Chinese premier Wen Jiabao indicated on Wednesday he wanted to discuss Sino-Indian differences with Prime Minister Manmohan Singh.

Wen inquired from Murli Deora, the minister for petroleum & natural gas, if Singh will attend the meeting of the Association of South Eastern Nations in Thailand on October 23-25. When informed that Singh will attend the meeting, the Chinese premier said he was looking forward to meeting the Indian leader.

The Chinese premier conveyed his message a day after his government lodged a protest against Singh’s recent visit to Arunachal Pradesh, which China claims to be an extension of Tibet and its own territory.

Wen met Deora soon after the Indian minister made an interesting pitch at the meeting of the Shanghai Cooperation Organization. He said countries like India, who have observer status, should be allowed to participate in SCO’s Regional Counter Terrorism Structure (RCTS) along with full members.

If accepted by the SCO, India’s proposal will force Islamabad to share ground intelligence on the activities of terrorists and separatist groups sheltered in Pakistan Occupied Kashmir and other Pakistani areas. In effect, New Delhi is lobbying SCO members like China and Russia to pressurize Pakistan to share information about terrorists, who have caused havoc in Mumbai and other places in India.

The message from New Delhi is that the SCO system must actually assist in the fight against terrorism by sharing intelligence about terrorist activities in the region if it wanted active cooperation from India.

Deora, who represented the prime minister at the SCO meeting, said that the “terrorist attack in Mumbai was a grim reminder of the transnational nature of terrorism.”

In his summing up remarks, Wen said he agreed with the Indian minister that the role of observers has increased with the passage of time. But there was no indication on whether Beijing would accept the Indian proposal for allowing observers to participate in the Tashkent based RCTS.

Both India and Pakistan observers and not full members of the SCO. Though Pakistani prime minister Syed Yusuf Raza Gilani lobbied for full membership for his country, New Delhi said it wants the role of observers to be heightened.
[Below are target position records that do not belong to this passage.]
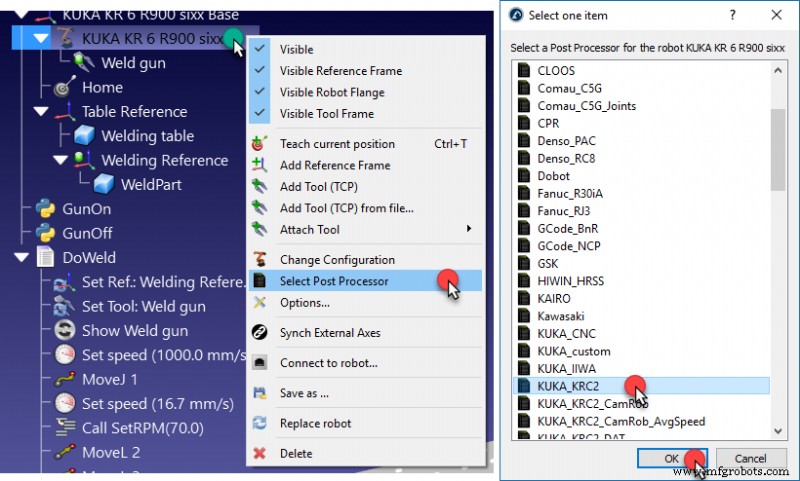Screen dimensions: 800x481
Task: Click the Teach current position icon
Action: point(260,144)
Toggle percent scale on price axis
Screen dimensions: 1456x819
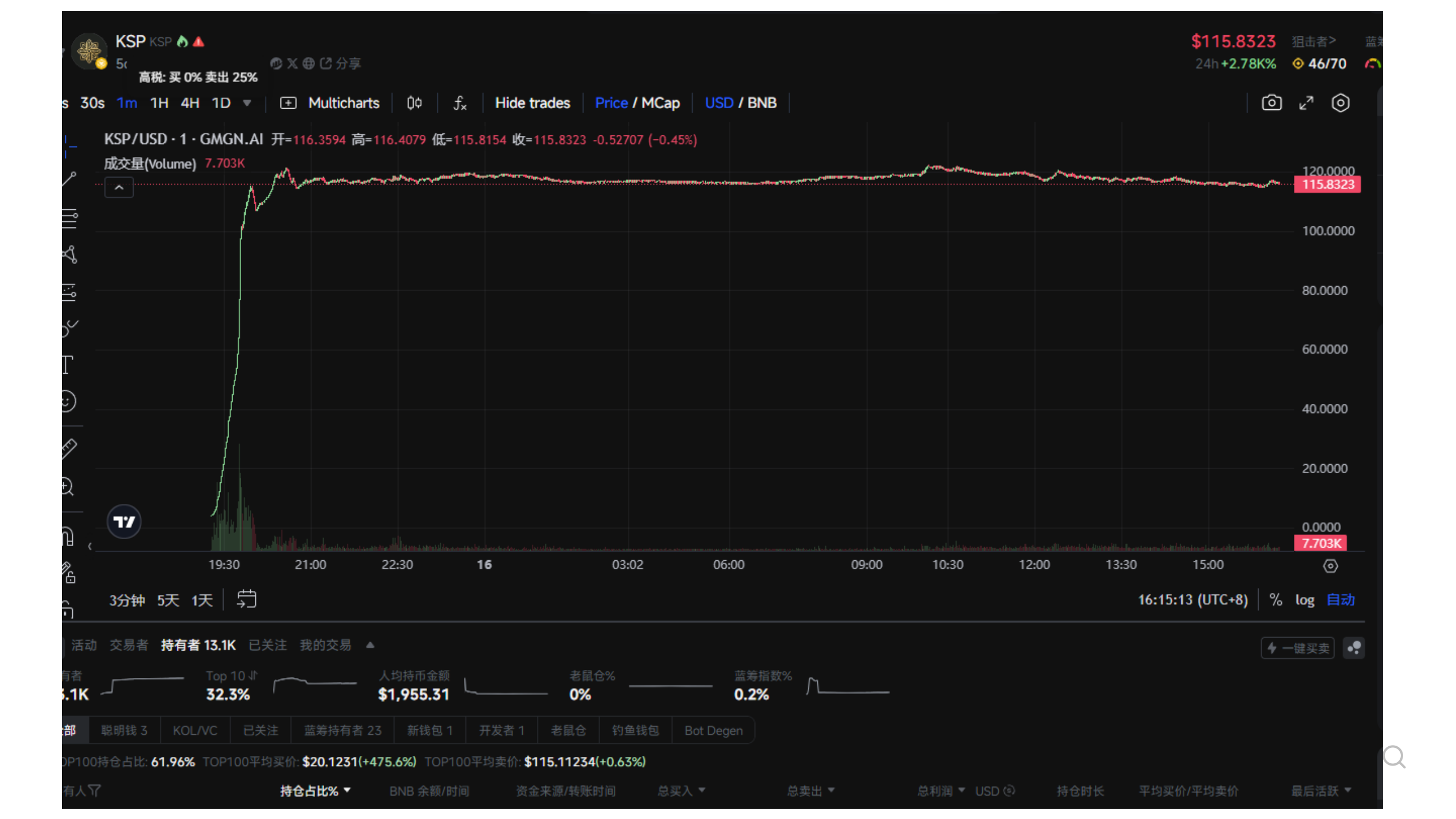click(1276, 600)
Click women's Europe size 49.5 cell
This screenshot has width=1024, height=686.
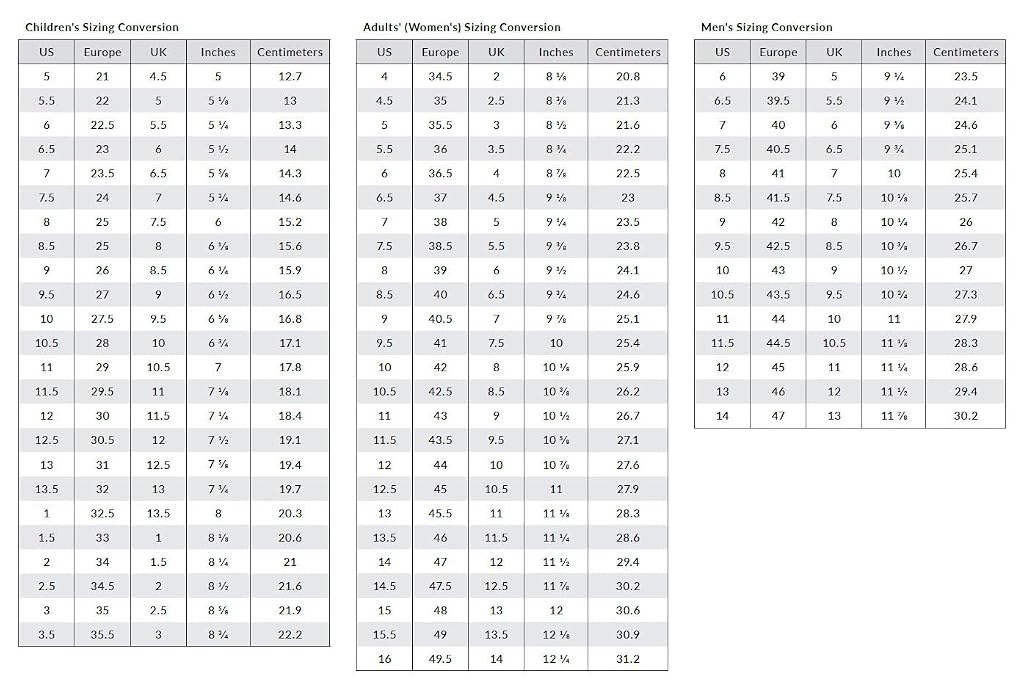[x=440, y=659]
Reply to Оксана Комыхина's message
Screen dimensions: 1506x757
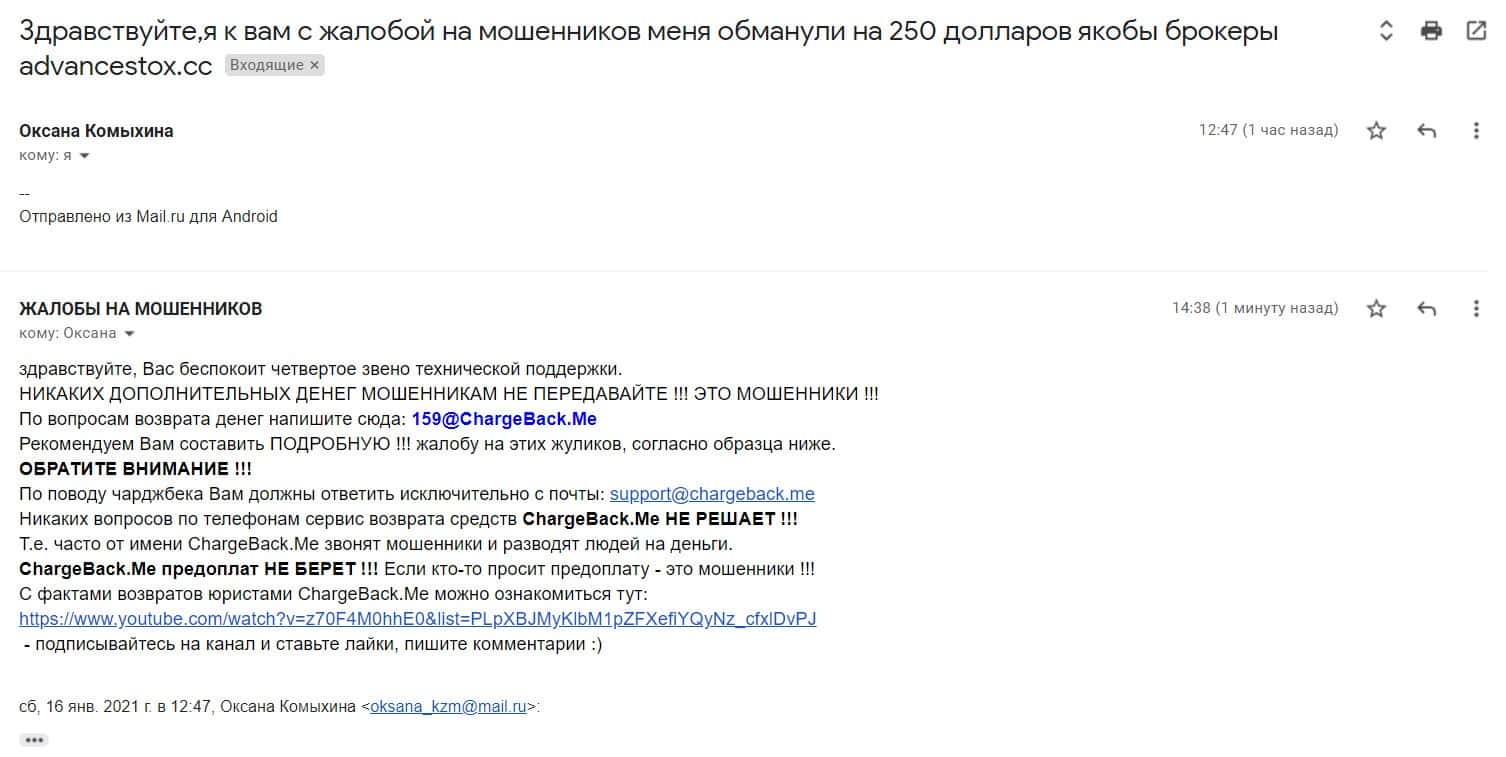(1427, 130)
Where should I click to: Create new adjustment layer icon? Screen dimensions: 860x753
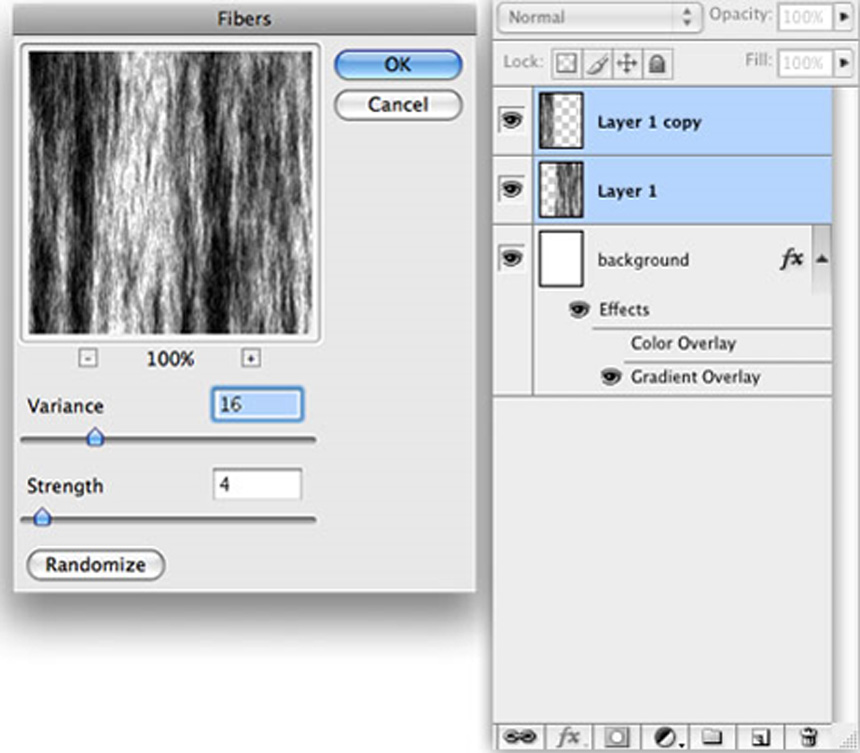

He said India was in favor of an early adoption of a Comprehensive Convention on International Terrorism at the United Nations. Both China and Pakistan have not ratified the convention while India has done so. New Delhi is trying to get other countries to support the adoption of the convention at the UN.

Full members of the SCO are China, Russia, Uzbekistan, Tajikistan and Kyrgyzstan. It has four observers: India, Iran, Pakistan and Mongolia.